Pada awal tahun ini, pemerintah mulai memberlakukan kebijakan baru terkait Pajak Pertambahan Nilai (PPN) Pasal 25 yang mewajibkan pedagang kecil untuk membayar pajak. Kebijakan ini menimbulkan kebingungan dan tantangan tersendiri bagi pedagang kecil seperti Mbak Della penjual es teh Solo yang telah kami wawancara pada hari Jum'at, 13 Desember 2024. Pada pukul 17.00 pada sore hari.
Mbak Della mengungkapkan bahwa dia baru mendengar tentang PPN Pasal 25 ini. Sebelumnya, dia hanya mengetahui bahwa PPN biasanya diterapkan di toko besar atau restoran. Namun, dengan adanya kebijakan baru ini, pedagang kecil pun kini diwajibkan untuk membayar pajak, meskipun ada keringanan bagi pedagang dengan omzet tertentu. "Saya agak bingung. Saya jualan es teh ini dari pagi sampai sore, kadang cuma dapat sedikit untung. Kalau harus bayar pajak, bukannya makin berat beban saya?" ujarnya.
Meskipun pemerintah memberikan keringanan untuk pedagang kecil dengan omzet di bawah angka tertentu, Mbak Della mengaku merasa terbebani dengan kewajiban baru ini. Selain itu, dia juga merasa kurang siap karena tidak memiliki pemahaman yang cukup tentang cara penghitungan atau pelaporan PPN. "Saya tidak tahu cara melaporkan pajak itu, atau harus ke kantor pajak mana. Biasanya, kalau ada urusan dengan pajak, saya hanya ikut saja kalau ada yang datang ke sini," jelasnya.
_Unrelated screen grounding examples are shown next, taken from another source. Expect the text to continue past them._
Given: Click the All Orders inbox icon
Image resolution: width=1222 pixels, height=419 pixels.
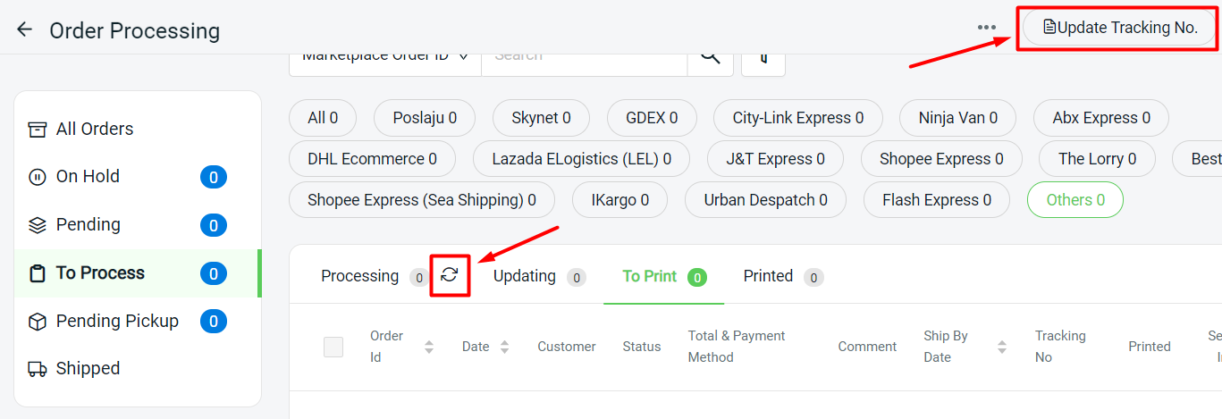Looking at the screenshot, I should pos(38,130).
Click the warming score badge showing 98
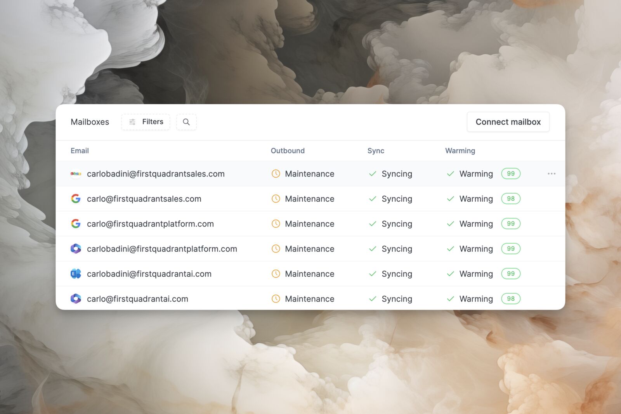This screenshot has height=414, width=621. pyautogui.click(x=511, y=199)
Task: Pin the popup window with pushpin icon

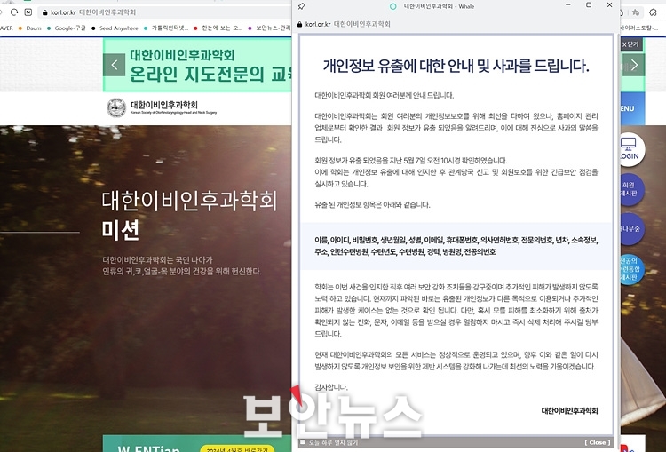Action: pos(301,6)
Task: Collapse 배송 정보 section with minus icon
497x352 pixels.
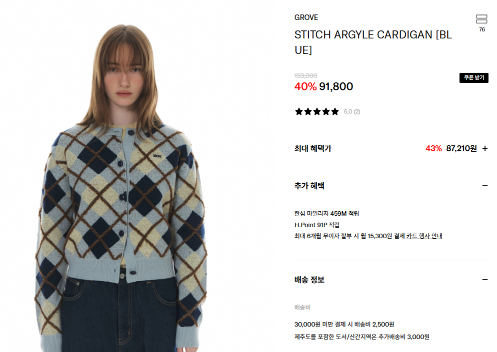Action: [x=485, y=280]
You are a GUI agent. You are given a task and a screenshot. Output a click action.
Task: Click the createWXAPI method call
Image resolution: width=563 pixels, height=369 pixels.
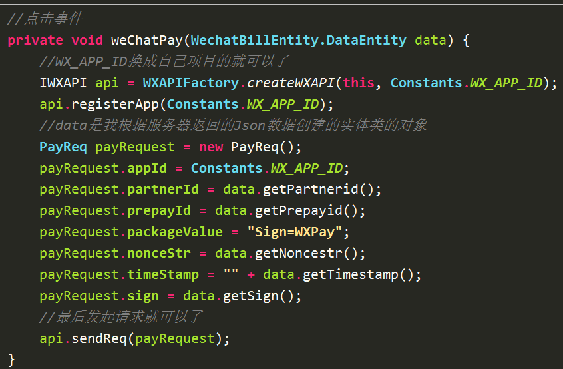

Dari pengalamannya, Mbak Della merasa kesulitan dengan urusan administrasi dan peraturan pajak yang ada. Prosedur yang rumit membuatnya khawatir bahwa usaha kecil seperti miliknya akan semakin terhambat. "Seharusnya pemerintah memberikan pelatihan atau penyuluhan yang lebih jelas untuk pedagang kecil seperti saya. Kalau kita tidak paham, malah takut bayar pajak dan akhirnya bisa jadi masalah," tambahnya.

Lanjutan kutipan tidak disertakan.